▼
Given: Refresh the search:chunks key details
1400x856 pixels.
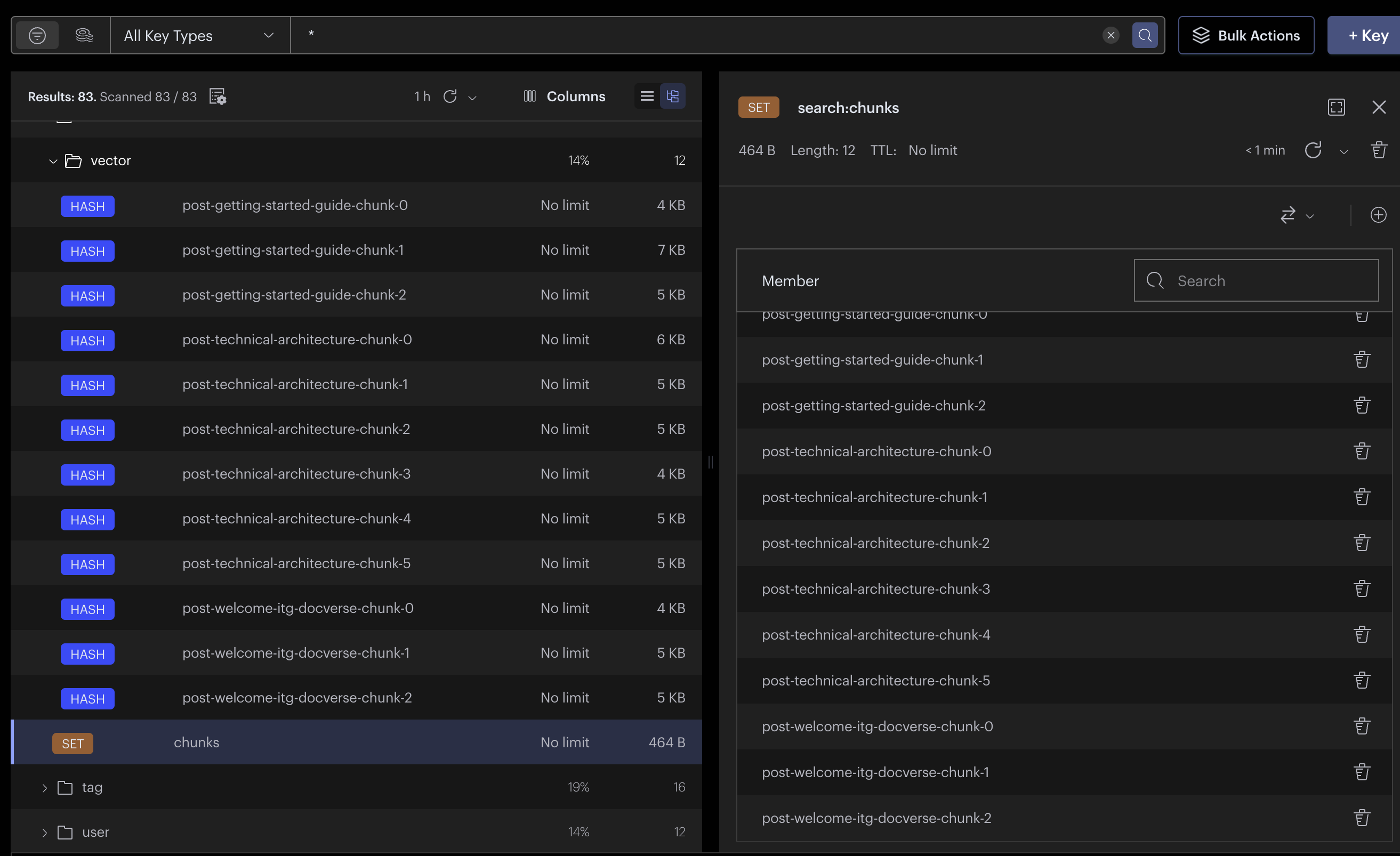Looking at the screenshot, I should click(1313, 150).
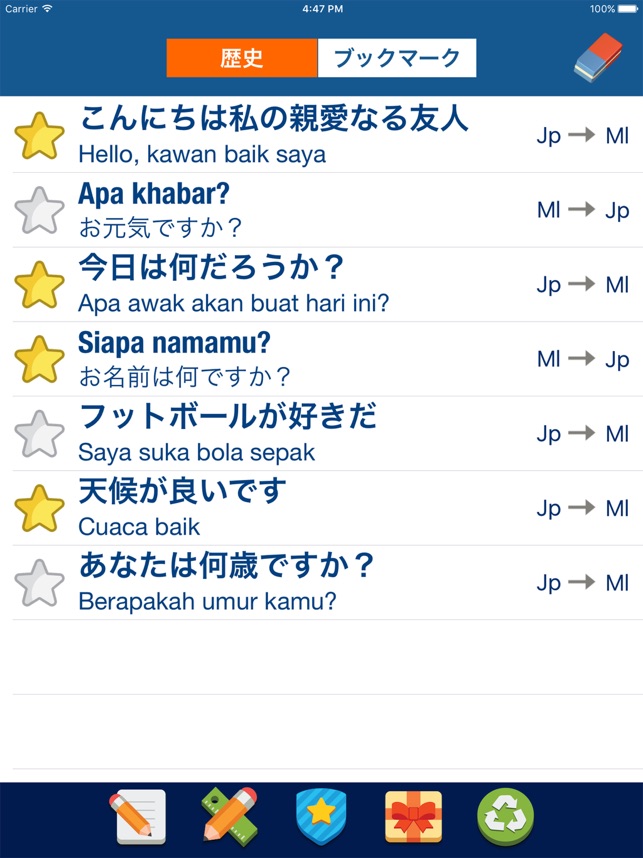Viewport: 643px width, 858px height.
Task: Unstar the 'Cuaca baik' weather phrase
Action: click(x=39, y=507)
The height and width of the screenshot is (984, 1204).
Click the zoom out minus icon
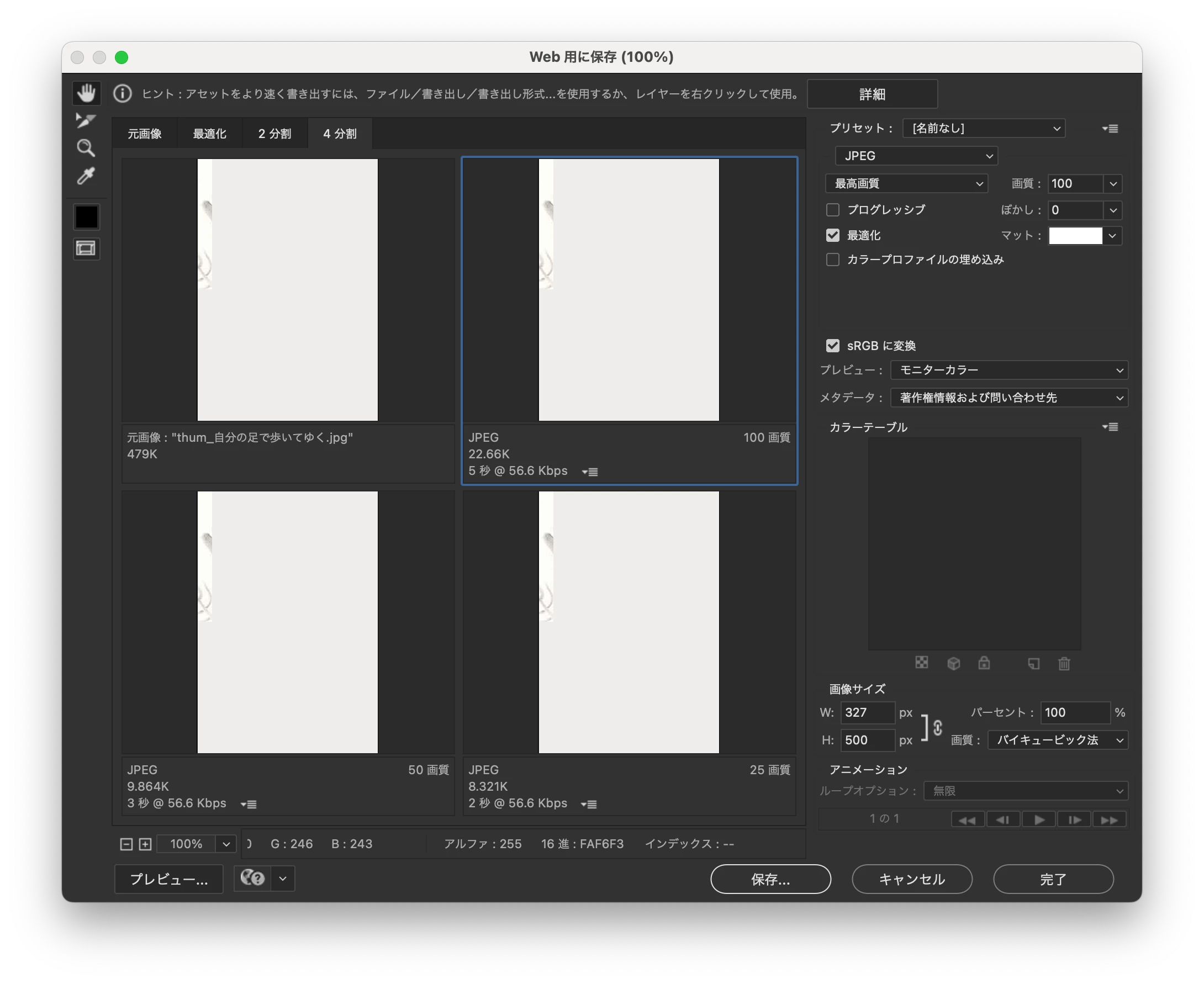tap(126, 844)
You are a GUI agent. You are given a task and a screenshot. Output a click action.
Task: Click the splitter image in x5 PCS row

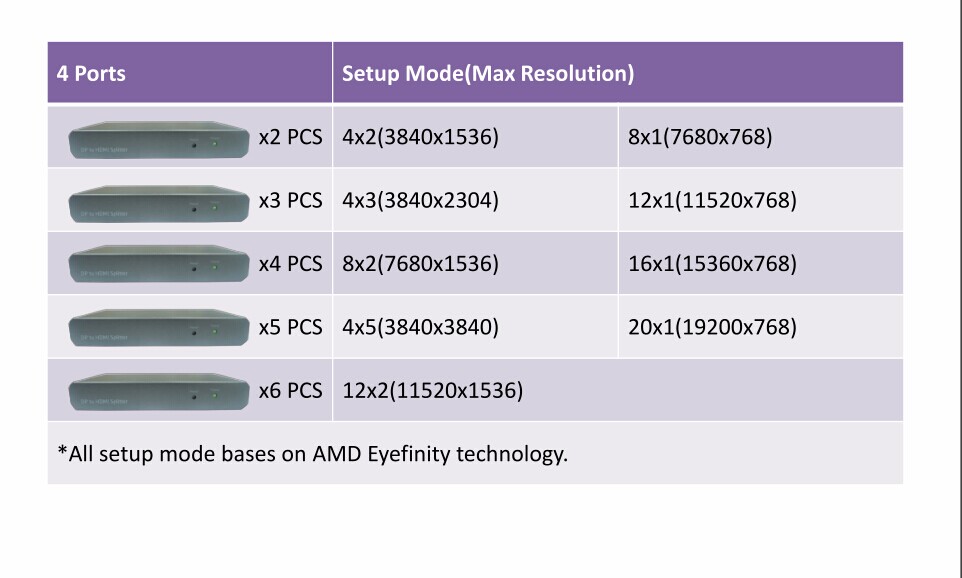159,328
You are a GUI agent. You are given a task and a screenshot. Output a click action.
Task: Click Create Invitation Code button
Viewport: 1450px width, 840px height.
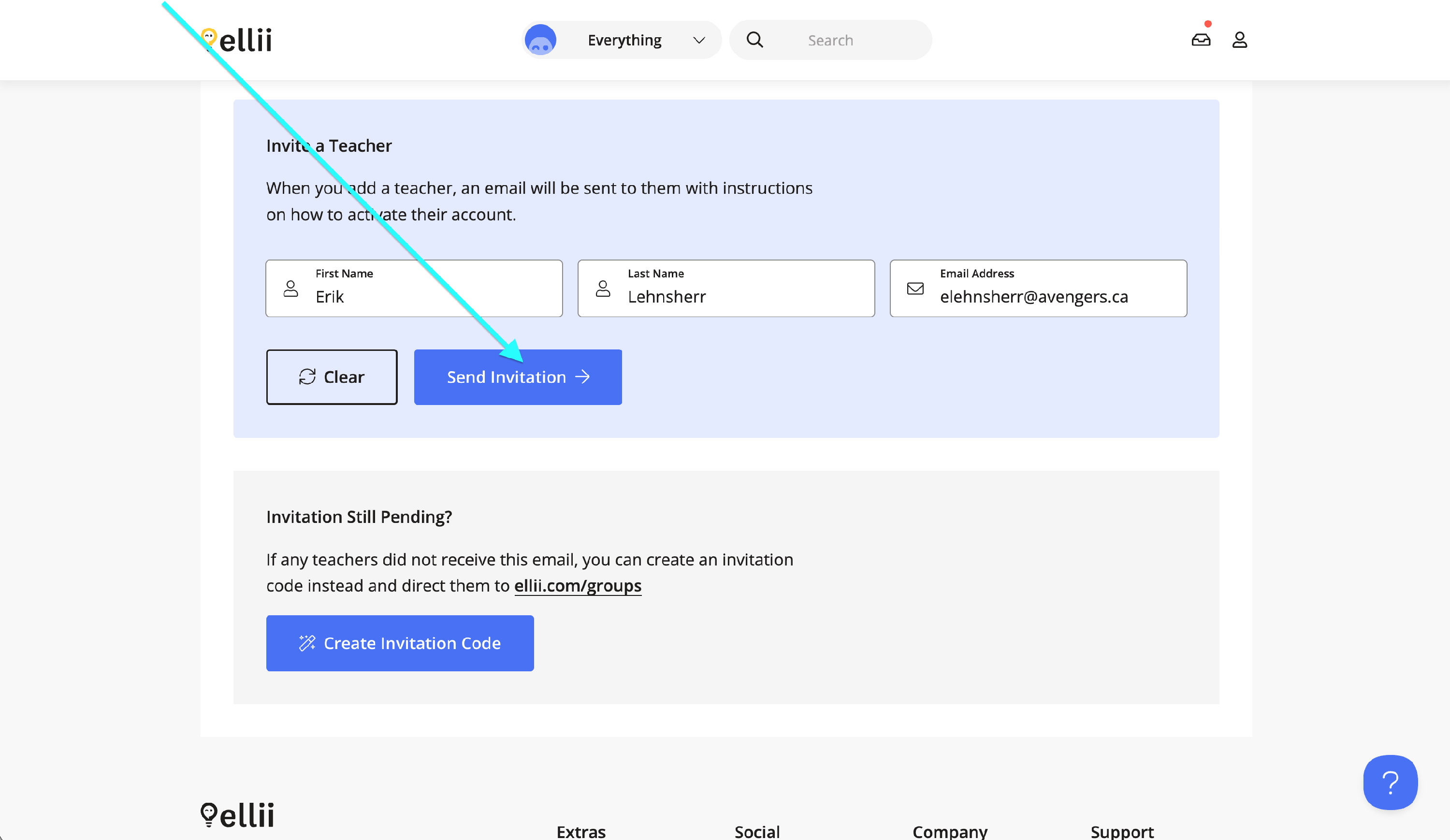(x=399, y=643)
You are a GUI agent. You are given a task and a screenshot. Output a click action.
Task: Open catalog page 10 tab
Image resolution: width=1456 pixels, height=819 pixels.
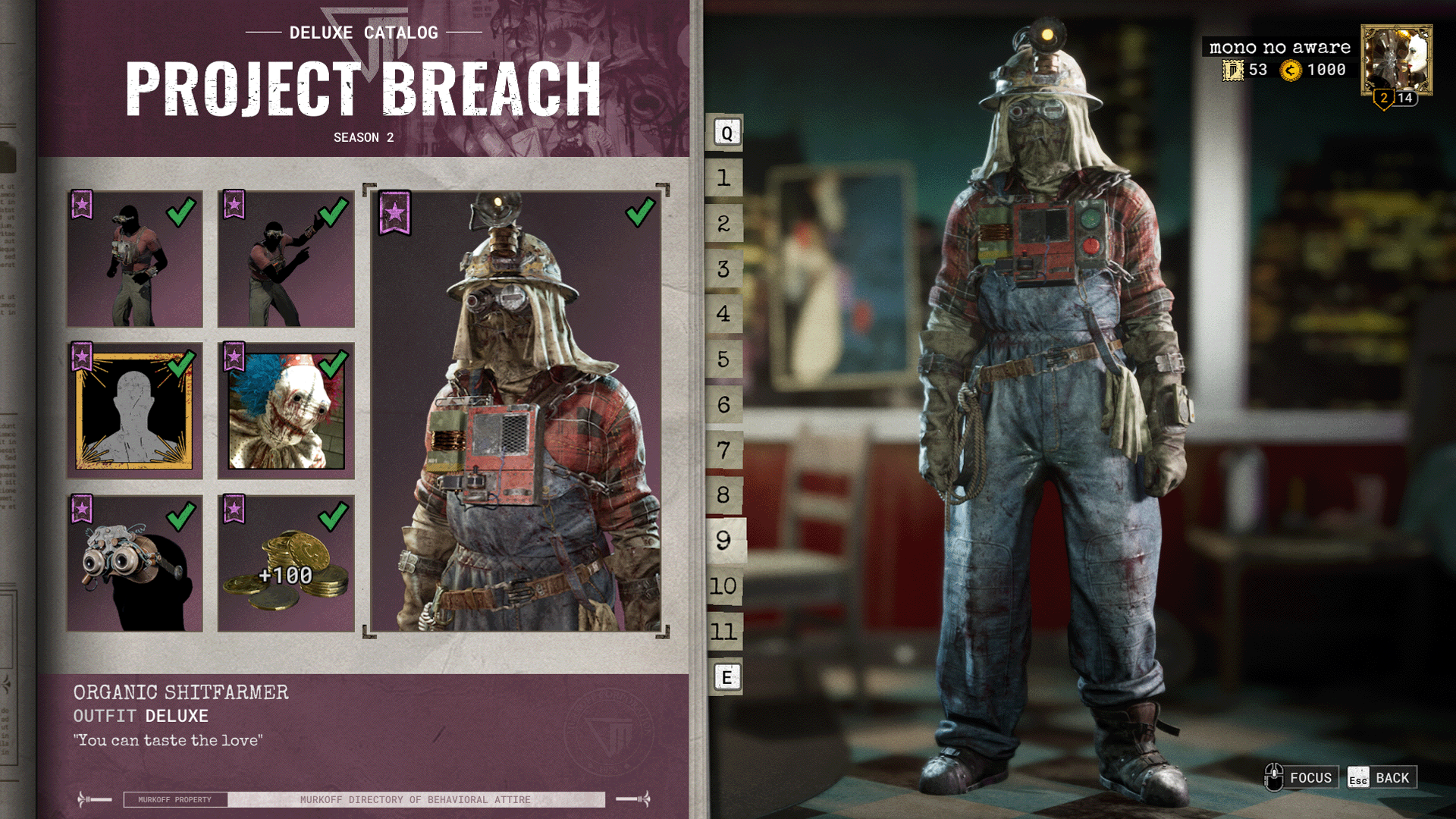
▲
> _Exercise objective_
Retype every line of the material above verbatim, omitting the pictures.

> _Final result_
Given: Refresh the search:chunks key details
1400x856 pixels.
Looking at the screenshot, I should click(1313, 150).
Viewport: 643px width, 858px height.
Task: Unstar the 'Cuaca baik' weather phrase
Action: click(x=39, y=507)
The height and width of the screenshot is (984, 1204).
Click the zoom out minus icon
tap(126, 844)
You are a GUI agent. You are given a task and a screenshot. Output a click action.
Task: Click the splitter image in x5 PCS row

159,328
You are a GUI agent. You are given a task and a screenshot. Output a click action.
Task: Click Create Invitation Code button
Viewport: 1450px width, 840px height.
(x=399, y=643)
You are a GUI agent. You are given a task and a screenshot. Output a click action.
Task: Open catalog page 10 tab
Image resolution: width=1456 pixels, height=819 pixels.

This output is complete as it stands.